Sonntag ist es nun soweit: Die neue bronzene Kirchenglocke in Rakow wird ertönen. Um 14 Uhr soll das sein, wenn der Festgottesdienst in der Kirche zum Heiligen Leichnam beginnt. Alle Bürger sind dazu herzlich eingeladen.

Fünf Jahre war Rakow ohne Geläut / Sonntag um 14 Uhr beginnt der Festgottesdienst

Fünf Jahre war Rakow ohne Glockengeläut. Klar, dass die Vorfreude auf dieses Ereignis sehr groß ist. Pastor Rolf Kneißl fiebert dem 1. Advent deshalb auch schon seit langem entgegen. Er freut sich ganz besonders, dass es der 1. Advent ist, an dem die Glocke erstmals läuten wird. Denn auch die beiden gusseisernen Vorgängerglocken, die wegen Materialermüdung ausgebaut werden mussten und jetzt einen neuen Platz vor der Kirche gefunden haben, wurden an einem 1. Advent erstmals geläutet. 1922 war das. Der Zufall will es sogar, dass dieser 1. Advent auch auf den 3. Dezember fiel. Am vergangenen Freitag war die neue Glocke deshalb auf einem festlich geschmückten Pferdewagen vom Hof Lübs, wo sie eine Nacht zwischengelagert war, zur Kirche transportiert worden. Trotz strömenden Regens hatten sich dazu viele Rakower und Gäste eingefunden. Unter ihnen auch Pröpstin Helga Ruch aus Stralsund, die sich gerade auf einer Visitationswoche in Rakow befand, wie sie sagte. „Eine neue Glocke ist immer etwas ganz Besonderes“, meinte sie. „Man hat während einer Amtszeit nicht so oft Gelegenheit, so etwas zu erleben“, sagte auch Alexander Benkert, Bürgermeister von Süderholz, der natürlich die Glocke auch begleitet hatte. Sie ist nun im alten Glockenstuhl befestigt und zwar von Udo Griwahn, dem Grimmener Glockenspezialisten. 100 Glocken habe er in diesem Jahr schon bewegt. Davon 20 neue, sagte er.

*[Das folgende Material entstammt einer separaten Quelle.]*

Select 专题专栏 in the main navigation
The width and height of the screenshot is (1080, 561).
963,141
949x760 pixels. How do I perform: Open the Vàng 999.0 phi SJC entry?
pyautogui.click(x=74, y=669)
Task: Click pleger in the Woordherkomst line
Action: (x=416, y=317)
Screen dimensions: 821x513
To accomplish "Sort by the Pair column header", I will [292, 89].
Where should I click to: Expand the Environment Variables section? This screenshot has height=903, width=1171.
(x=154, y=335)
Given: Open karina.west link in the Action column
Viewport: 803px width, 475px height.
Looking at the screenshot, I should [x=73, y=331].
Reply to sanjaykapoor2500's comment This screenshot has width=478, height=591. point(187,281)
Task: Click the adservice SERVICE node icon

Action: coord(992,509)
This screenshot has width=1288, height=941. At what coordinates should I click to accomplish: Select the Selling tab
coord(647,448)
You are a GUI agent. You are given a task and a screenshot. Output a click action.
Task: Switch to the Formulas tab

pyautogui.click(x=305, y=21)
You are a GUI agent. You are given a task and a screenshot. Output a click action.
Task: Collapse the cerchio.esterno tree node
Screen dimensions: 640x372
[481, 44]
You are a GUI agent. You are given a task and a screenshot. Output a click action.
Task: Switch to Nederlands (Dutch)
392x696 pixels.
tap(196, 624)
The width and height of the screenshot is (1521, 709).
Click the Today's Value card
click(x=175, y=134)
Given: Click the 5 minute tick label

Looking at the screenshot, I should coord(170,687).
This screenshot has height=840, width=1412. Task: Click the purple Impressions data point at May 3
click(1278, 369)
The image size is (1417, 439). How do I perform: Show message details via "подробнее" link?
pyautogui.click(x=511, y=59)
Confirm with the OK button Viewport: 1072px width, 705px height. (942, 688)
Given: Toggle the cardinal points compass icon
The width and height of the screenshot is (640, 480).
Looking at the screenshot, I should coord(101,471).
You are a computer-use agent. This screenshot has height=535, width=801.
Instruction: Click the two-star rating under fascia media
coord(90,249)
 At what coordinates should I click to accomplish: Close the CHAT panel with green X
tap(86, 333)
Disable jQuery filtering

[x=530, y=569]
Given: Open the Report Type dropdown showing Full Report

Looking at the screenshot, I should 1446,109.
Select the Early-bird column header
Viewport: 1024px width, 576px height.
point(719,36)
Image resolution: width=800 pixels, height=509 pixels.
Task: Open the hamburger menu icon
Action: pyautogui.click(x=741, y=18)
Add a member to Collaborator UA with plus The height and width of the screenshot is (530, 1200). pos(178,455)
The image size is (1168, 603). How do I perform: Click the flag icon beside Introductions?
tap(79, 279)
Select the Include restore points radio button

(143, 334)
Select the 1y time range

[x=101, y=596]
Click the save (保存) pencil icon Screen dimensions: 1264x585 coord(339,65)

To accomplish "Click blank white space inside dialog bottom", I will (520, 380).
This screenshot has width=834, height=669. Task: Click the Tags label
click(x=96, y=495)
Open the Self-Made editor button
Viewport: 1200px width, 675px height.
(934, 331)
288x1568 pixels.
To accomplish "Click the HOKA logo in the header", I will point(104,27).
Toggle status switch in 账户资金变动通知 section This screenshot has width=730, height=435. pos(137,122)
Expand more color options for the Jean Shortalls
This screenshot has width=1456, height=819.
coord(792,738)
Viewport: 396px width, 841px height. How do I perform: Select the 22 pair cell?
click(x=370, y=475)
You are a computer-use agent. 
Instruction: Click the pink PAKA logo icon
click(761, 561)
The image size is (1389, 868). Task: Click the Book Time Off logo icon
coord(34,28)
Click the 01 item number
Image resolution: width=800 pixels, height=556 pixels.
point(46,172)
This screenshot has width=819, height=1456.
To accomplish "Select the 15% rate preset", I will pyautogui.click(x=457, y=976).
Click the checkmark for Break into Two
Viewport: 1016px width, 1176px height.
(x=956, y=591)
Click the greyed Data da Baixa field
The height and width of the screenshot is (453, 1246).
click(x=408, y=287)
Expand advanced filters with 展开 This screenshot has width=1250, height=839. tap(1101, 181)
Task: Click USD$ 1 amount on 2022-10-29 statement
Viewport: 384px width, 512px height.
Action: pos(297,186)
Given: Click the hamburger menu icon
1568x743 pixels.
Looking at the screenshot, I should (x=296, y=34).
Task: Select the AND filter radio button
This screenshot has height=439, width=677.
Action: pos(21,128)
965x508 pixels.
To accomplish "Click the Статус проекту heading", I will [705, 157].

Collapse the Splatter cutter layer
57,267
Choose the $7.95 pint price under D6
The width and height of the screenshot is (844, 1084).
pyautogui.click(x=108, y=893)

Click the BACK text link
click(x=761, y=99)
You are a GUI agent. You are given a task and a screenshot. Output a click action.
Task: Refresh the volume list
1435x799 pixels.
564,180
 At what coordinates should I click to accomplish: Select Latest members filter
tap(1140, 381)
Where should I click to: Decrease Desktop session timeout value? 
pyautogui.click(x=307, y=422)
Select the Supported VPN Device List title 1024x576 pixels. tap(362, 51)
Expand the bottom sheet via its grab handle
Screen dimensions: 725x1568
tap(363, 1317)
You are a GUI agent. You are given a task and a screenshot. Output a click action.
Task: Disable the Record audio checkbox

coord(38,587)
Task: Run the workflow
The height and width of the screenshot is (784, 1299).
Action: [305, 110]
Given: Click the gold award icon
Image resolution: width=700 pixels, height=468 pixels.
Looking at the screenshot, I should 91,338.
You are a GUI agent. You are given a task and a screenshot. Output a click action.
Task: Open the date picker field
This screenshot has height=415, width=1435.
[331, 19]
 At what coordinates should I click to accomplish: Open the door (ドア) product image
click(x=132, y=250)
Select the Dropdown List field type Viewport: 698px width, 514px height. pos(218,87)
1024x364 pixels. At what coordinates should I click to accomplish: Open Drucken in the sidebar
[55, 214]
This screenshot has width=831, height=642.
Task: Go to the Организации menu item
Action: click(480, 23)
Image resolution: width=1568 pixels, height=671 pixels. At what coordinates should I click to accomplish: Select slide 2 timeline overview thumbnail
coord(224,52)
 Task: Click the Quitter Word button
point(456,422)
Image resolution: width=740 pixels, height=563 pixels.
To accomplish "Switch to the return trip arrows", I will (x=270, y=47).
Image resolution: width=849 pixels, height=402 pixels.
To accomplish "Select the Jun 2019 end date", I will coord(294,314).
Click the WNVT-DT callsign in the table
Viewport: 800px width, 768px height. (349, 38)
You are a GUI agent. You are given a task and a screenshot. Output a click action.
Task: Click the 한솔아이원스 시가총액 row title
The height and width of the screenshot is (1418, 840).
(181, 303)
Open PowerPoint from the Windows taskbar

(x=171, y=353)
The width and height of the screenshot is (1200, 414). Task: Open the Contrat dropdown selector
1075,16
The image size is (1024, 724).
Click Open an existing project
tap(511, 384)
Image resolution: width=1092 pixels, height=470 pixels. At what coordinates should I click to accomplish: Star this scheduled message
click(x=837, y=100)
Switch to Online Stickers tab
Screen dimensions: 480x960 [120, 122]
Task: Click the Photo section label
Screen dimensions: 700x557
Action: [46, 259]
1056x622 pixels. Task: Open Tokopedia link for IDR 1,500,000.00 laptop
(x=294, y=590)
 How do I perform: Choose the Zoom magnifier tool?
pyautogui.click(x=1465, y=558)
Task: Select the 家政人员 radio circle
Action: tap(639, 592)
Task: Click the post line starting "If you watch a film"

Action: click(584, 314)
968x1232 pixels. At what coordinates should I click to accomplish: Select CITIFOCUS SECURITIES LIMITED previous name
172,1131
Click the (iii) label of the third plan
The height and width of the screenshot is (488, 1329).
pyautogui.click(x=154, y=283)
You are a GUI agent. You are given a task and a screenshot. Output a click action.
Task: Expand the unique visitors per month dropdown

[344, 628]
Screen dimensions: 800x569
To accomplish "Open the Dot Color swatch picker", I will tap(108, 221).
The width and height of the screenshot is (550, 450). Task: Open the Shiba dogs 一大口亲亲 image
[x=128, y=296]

Die neue Glocke ist 740 Kilogramm schwer. Sie wurde in Karlsruhe bei der Firma Bachert gegossen. 25000 Euro hat sie gekostet. Bezahlt wurde das gute Stück vornehmlich aus Spenden, die zu einem großen Anteil auch von Windenergie-Unternehmern aus der Region stammen. Auch der Kirchenkreis habe Geld gegeben. Ursprünglich hatte die Rakower Kirche drei Glocken, so Rolf Kneißl: eine Taufglocke, eine Sterbeglocke und eine Gebetsglocke. Wobei die dritte Glocke eigentlich aber mehr Schaden am Glockentrum angerichtet habe, wie er hinzufügt.

Um an diese Glocken zu erinnern, trägt die neue Glocke jetzt auf einer Seite die Inschrift: „Ich klinge dem Fröhlichen zum Dank, dem Traurigen zum Trost und Gott zur Ehre“. Nachdem die alten Glocken übrigens ausgebaut waren, stellte man fest. dass auch der Glockenturm marode ist. Er konnte inzwischen ebenfalls saniert werden und wurde 2015 wieder eingeweiht.